What Drives Your Approach?
If you lead people, conflict isn’t optional. The real question is whether you lead it—or let it build until it starts leading you.
And not just the obvious kind. Not just the disagreement in a meeting or the pushback on a decision. It’s the quieter version too. The behavior everyone notices but no one addresses. The issue that keeps resurfacing because it was never actually resolved.
Here’s what we’ve seen in our work: Most leaders don’t struggle to recognize conflict.
They struggle with what to do once they see it.
Why We Wait (and Why It Backfires)
Early in my career, I had someone on my team who was consistently late and missed deadlines. But when he was on, he was really good.
So, I did what a lot of managers do. I told myself it would work itself out.
It didn’t.
By the time I finally addressed it, I came in too strong. (I know, shocking!) My frustration had been building for weeks, and the conversation reflected that. He got defensive. I got more direct. And the whole thing went sideways.
This is the pattern. We wait. Frustration builds. Then we overcorrect. And instead of addressing the issue clearly, we’re reacting to everything that’s built up around it.
So the goal isn’t just to address conflict. It’s to address it earlier—and to handle it in a way that actually moves things forward.
A Simple Way to Think About It
At its core, strong conflict leadership comes down to four steps:
Notice
Choose
Address
Solve
Most leaders are already good at noticing. Where things break down is in the middle—how we choose to approach the situation and how we start the conversation.
Because how you start often determines where it goes.
Choosing the Right Approach
One of the biggest reasons conflict goes sideways is that leaders rely too heavily on their default style. Some move toward conflict quickly and directly. Some prioritize the relationship and try to smooth things over. Others give it time and hope it resolves on its own.
None of those are wrong. They just become a problem when they’re your only move.
Tools like the Thomas-Kilmann Conflict Mode Instrument (TKI) help put language to this. Every response to conflict is a balance between advocating for your concerns and considering someone else’s.
But the real takeaway is this: The situation should drive your approach—not your default.
There are moments where being direct and decisive is exactly what’s needed. There are others where slowing down, asking questions, and working toward a shared solution leads to a better outcome.

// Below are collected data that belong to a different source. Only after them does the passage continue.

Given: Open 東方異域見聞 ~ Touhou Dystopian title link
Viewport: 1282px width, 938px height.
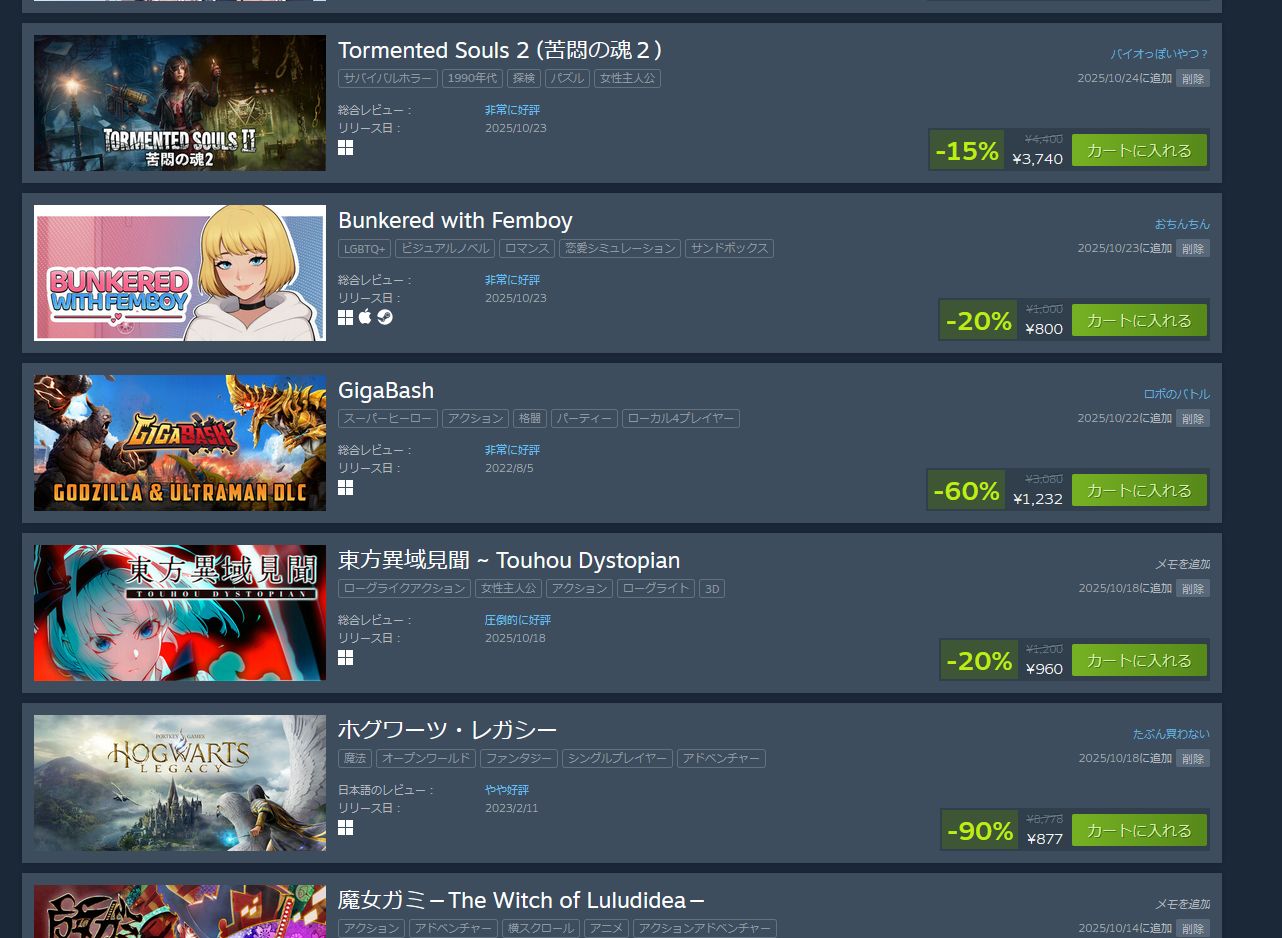Looking at the screenshot, I should tap(509, 560).
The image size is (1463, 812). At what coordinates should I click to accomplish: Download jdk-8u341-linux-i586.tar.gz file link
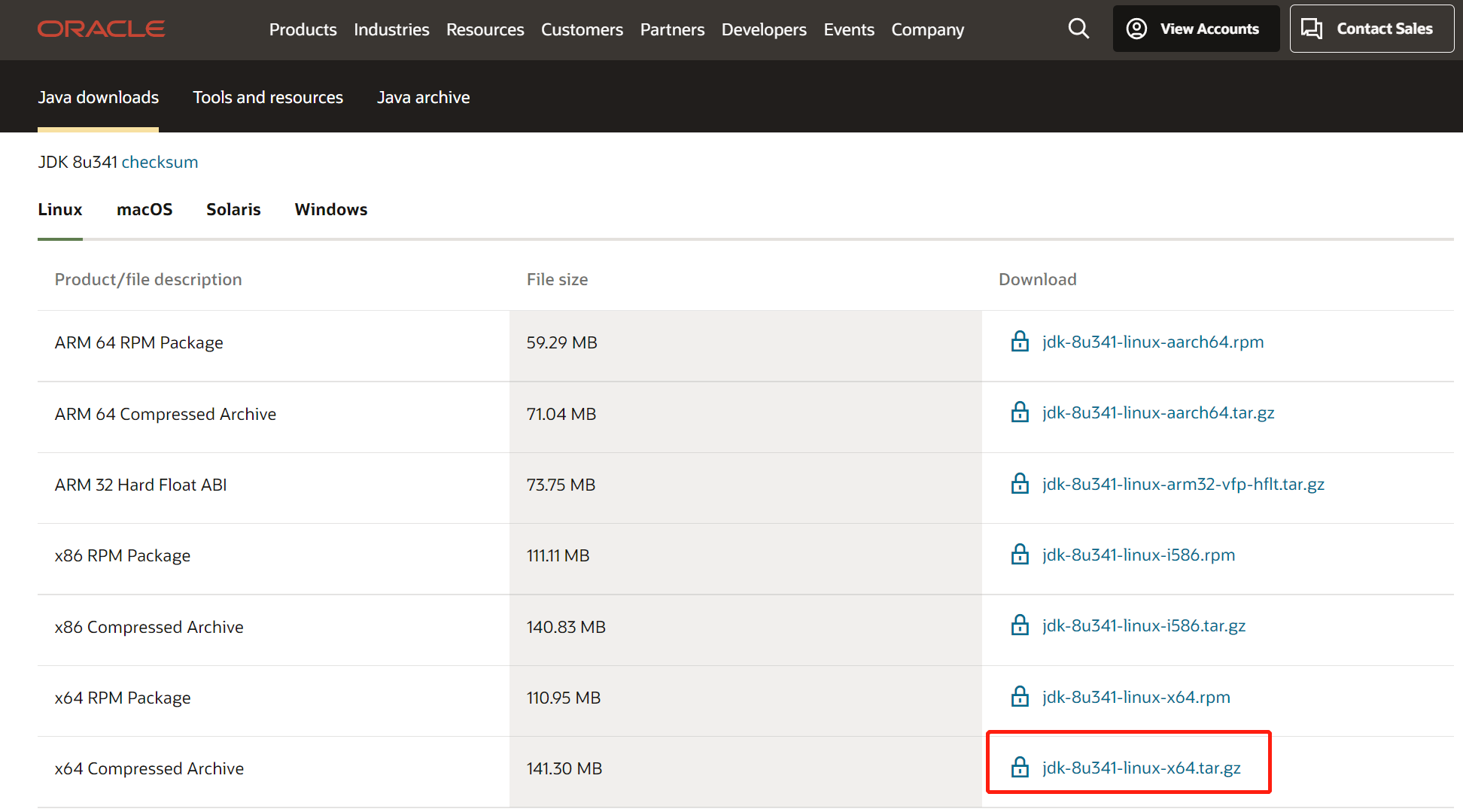(1143, 625)
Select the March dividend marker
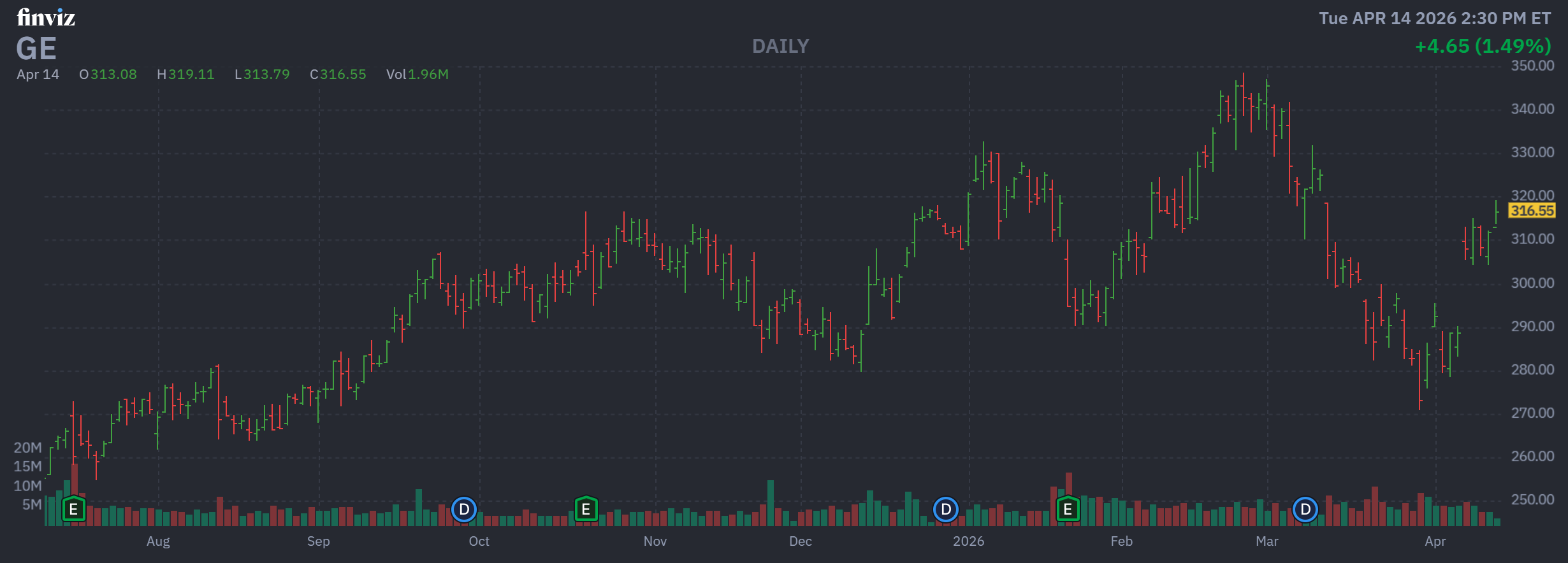The height and width of the screenshot is (563, 1568). click(1305, 509)
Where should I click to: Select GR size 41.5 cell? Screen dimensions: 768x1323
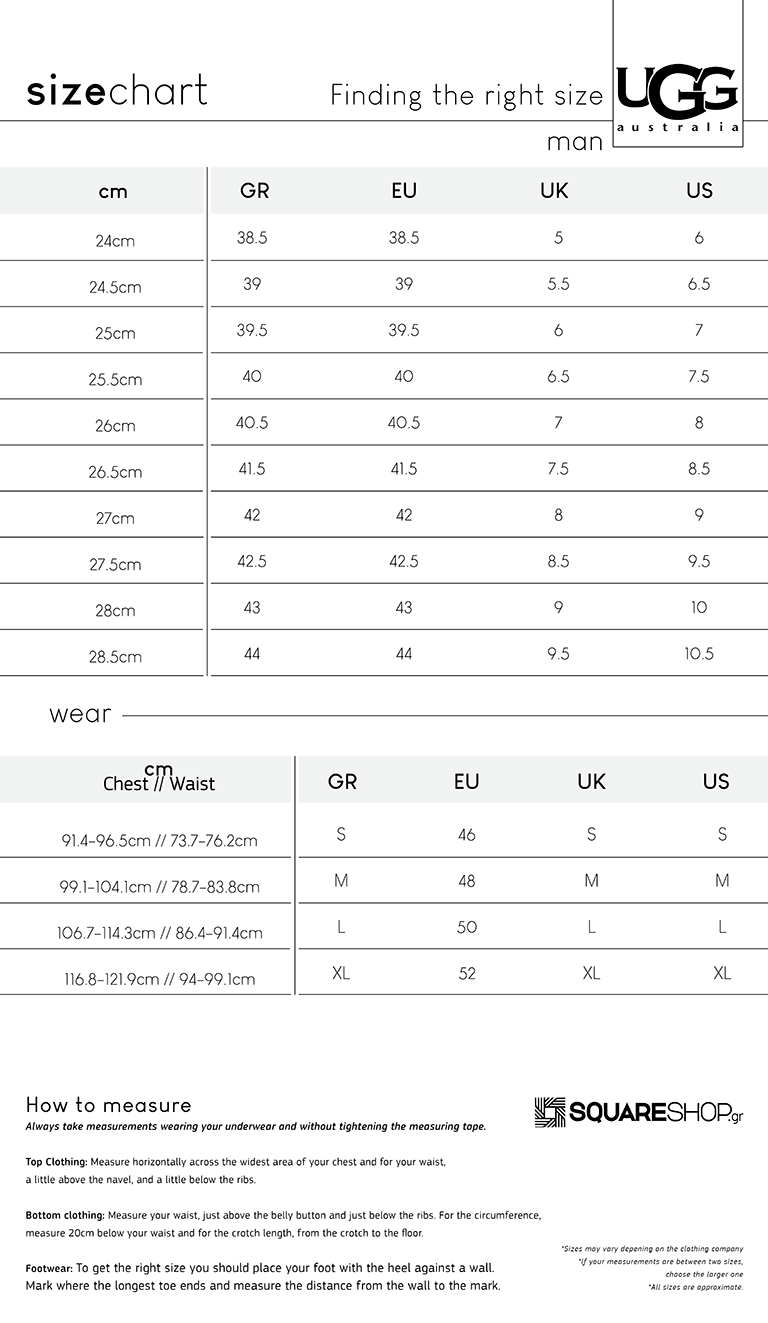coord(252,468)
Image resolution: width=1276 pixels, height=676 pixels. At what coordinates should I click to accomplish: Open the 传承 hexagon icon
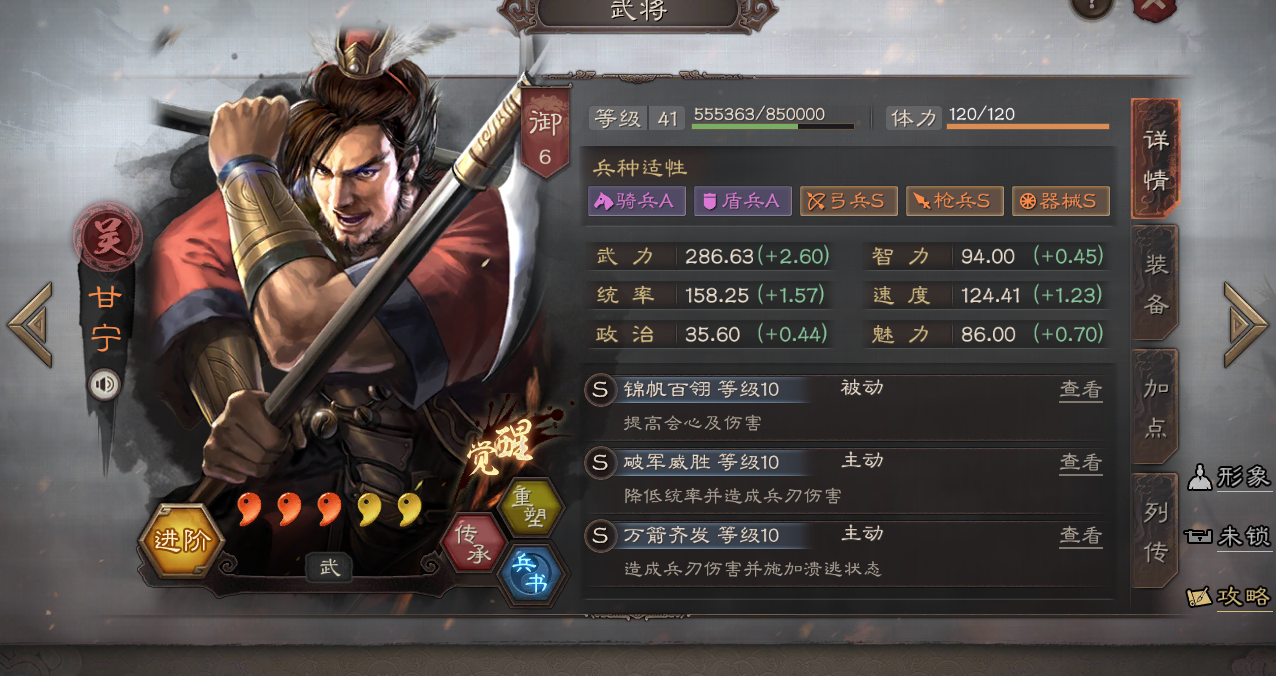click(474, 542)
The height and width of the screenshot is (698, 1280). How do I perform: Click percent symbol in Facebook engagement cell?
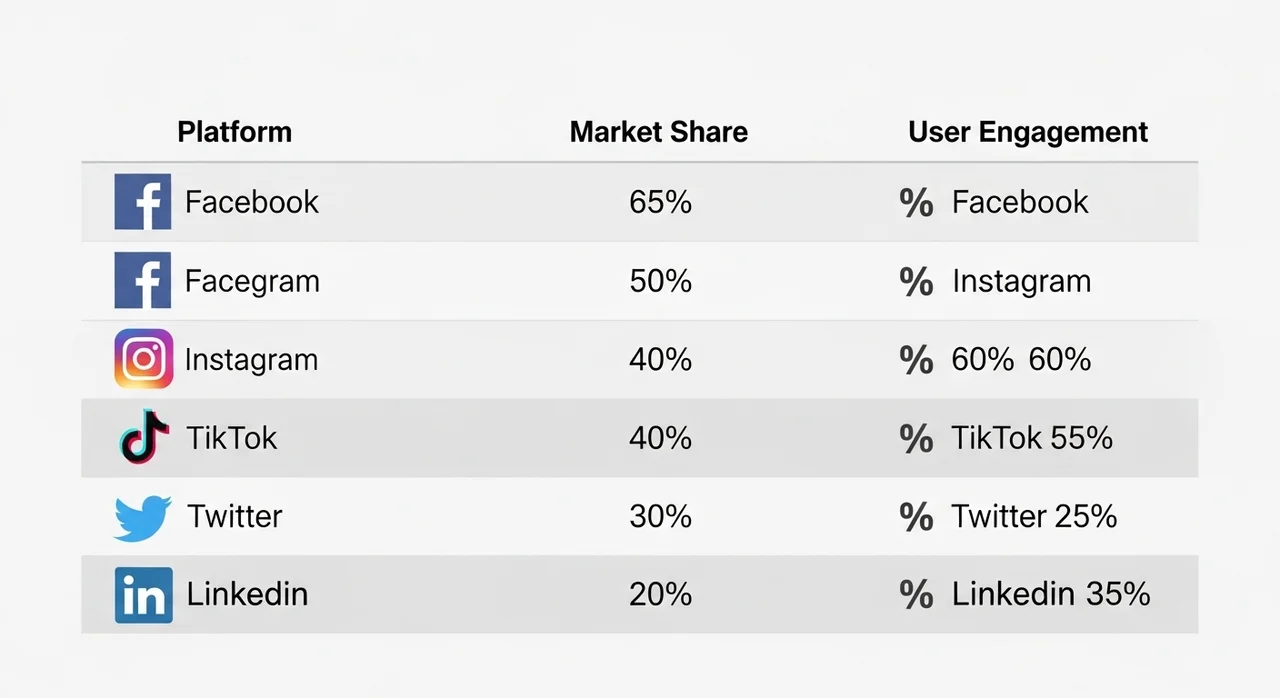[916, 203]
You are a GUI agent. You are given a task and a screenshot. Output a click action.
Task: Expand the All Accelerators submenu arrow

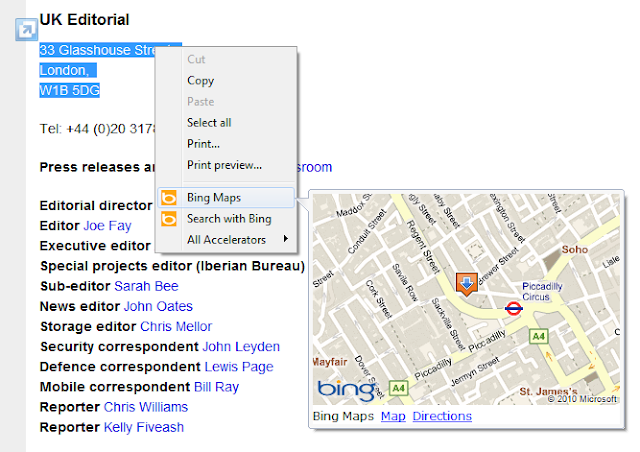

Strong leaders don’t get stuck in one style. They adjust based on what the situation requires.
Starting the Conversation Clearly
Even when you choose the right approach, there’s still one place most people hesitate: starting the conversation.
Say too little, and nothing changes. Say too much, and the other person gets defensive. This is where structure helps.
Situation – Behavior – Impact (SBI)
It keeps the conversation grounded in what actually happened instead of drifting into assumptions or personal judgments.
For example:
“During the team meeting this morning (Situation), I noticed you checked your phone several times while others were presenting (Behavior), and it can come across as disengaged and distracting for the group (Impact).”
It’s clear without being aggressive. Direct without making it personal. And just as important, it creates space for the conversation to move forward:
“Help me understand what was going on from your perspective.”
That’s where progress starts.
The Difference It Makes
Most leaders don’t avoid conflict because they don’t care. They avoid it because it’s uncomfortable—and they don’t trust themselves to handle how the other person might respond. But waiting doesn’t make the conversation easier. It makes it heavier.
Choosing an approach that fits the situation.
Starting the conversation clearly.
Addressing the issue before it builds into something bigger.
Those aren’t big shifts. But they change everything about how the conversation unfolds—and what happens after it.
Because the leaders who handle conflict best aren’t the ones who avoid it. They’re the ones who step in early, stay clear, and take ownership of the conversation.